Todos os estudos acadêmicos apontam para esse fato há décadas, sugerindo que, não importa que tipo de trabalho você faça, é isso que separa as pessoas que se saem bem das demais.

No entanto, agora surgiu a informação de que ser consciencioso é apenas o ponto de partida. Você também precisará de um marido ou mulher igualmente consciencioso.

De acordo com um estudo que será publicado em breve pela revista científica "Psychological Science", os traços de caráter da pessoa com quem você se casa têm influência sobre seu desempenho no trabalho - um vento favorável ou adverso emanado do cônjuge pode determinar se você é promovido e recebe um aumento, e se considerará ou não como toleráveis seus dias no escritório.

Pesquisadores da Universidade Washington, em St. Louis, passaram os últimos cinco anos pesquisando sobre casais - na maioria dos quais os dois integrantes trabalham fora -, e comparando o sucesso de cada dupla a cinco traços de personalidade distintos dos cônjuges - extroversão, abertura, cordialidade, neurose e conscienciosidade. E constataram que essa última qualidade tem efeito em larga medida positivo: as pessoas cujos cônjuges são conscienciosos simplesmente se saem melhor no trabalho.

Isso faz sentido por três motivos: primeiro, um cônjuge consciencioso terá mais facilidade em lembrar de que é preciso tirar o lixo e que haja algo para comer no jantar. Se você se casa com uma pessoa assim, não precisa se emaranhar demais nesse tipo de tarefa. Segundo, eles oferecem excelente exemplo. Se forem organizados, pontuais e diligentes - características antiquadas mas simplesmente maravilhosas que as pessoas conscienciosas invariavelmente exibem -, ajudarão os cônjuges a agir do mesmo modo. E terceiro, se você foi inteligente o bastante para se casar com alguém desse tipo, sua casa será uma máquina muito bem lubrificada, o que significa que você chegará ao trabalho muito menos estressado que os colegas que vêm de lares caóticos, onde as contas são esquecidas e as noites de convívio entre os pais e os filhos terminam deixadas de lado.
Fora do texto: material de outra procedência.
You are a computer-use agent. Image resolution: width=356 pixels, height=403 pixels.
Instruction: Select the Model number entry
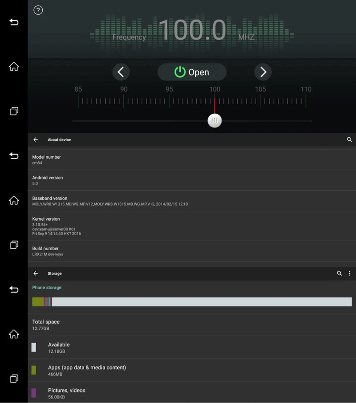[192, 159]
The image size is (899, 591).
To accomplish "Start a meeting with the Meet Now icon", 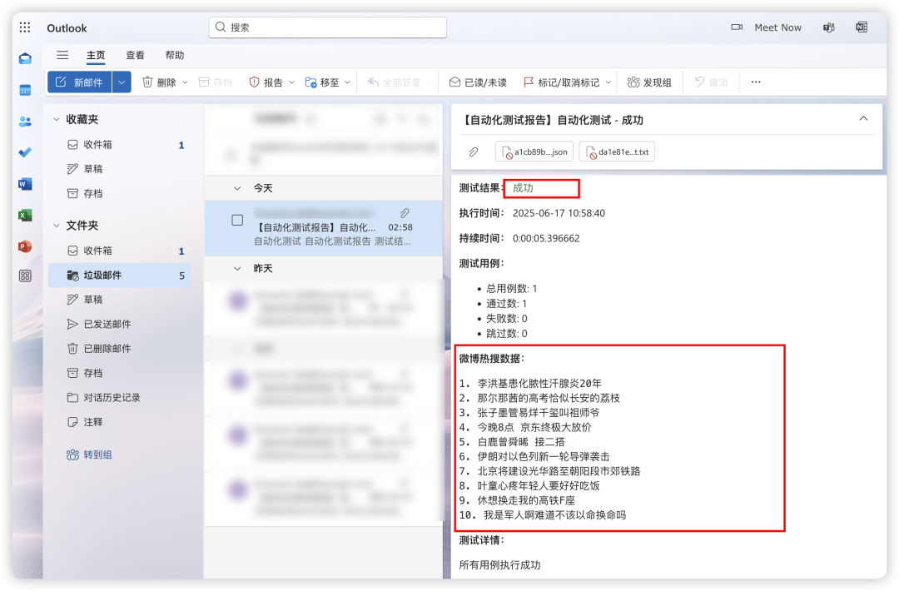I will tap(767, 27).
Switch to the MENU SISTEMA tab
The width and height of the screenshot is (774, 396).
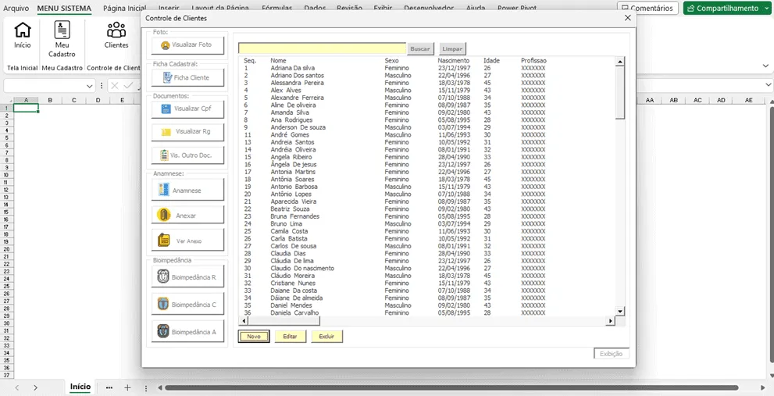click(64, 9)
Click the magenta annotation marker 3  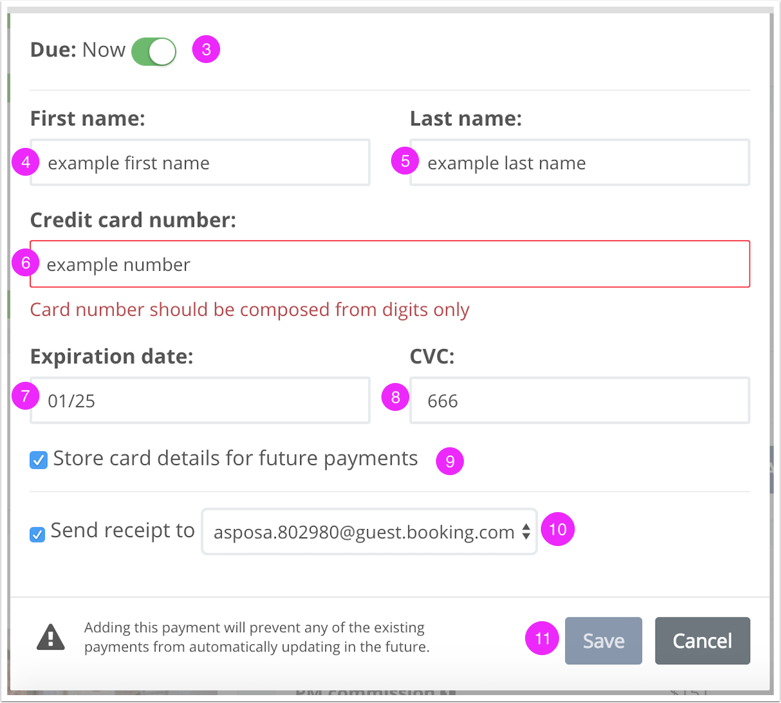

O relatório só faz aumentar a pilha de estudos que nos dizem que o mundo pertence aos conscienciosos. Os estudos apontam, por exemplo, que crianças conscienciosas se saem melhor, que os conscienciosos são mais felizes no trabalho, e até que eles vivem mais.

De certa forma, isso não surpreende, já que 90% do sucesso consiste de estar lá quando você deveria estar. As pessoas conscienciosas chegam na hora, usam fio dental, fazem o que se espera delas, são razoavelmente motivadas, boas em planejamento e se recusam a comer um marshmallow só porque ficaram com vontade. Isso as torna exatamente o tipo de pessoa que costuma vencer nas instituições gêmeas do trabalho e casamento.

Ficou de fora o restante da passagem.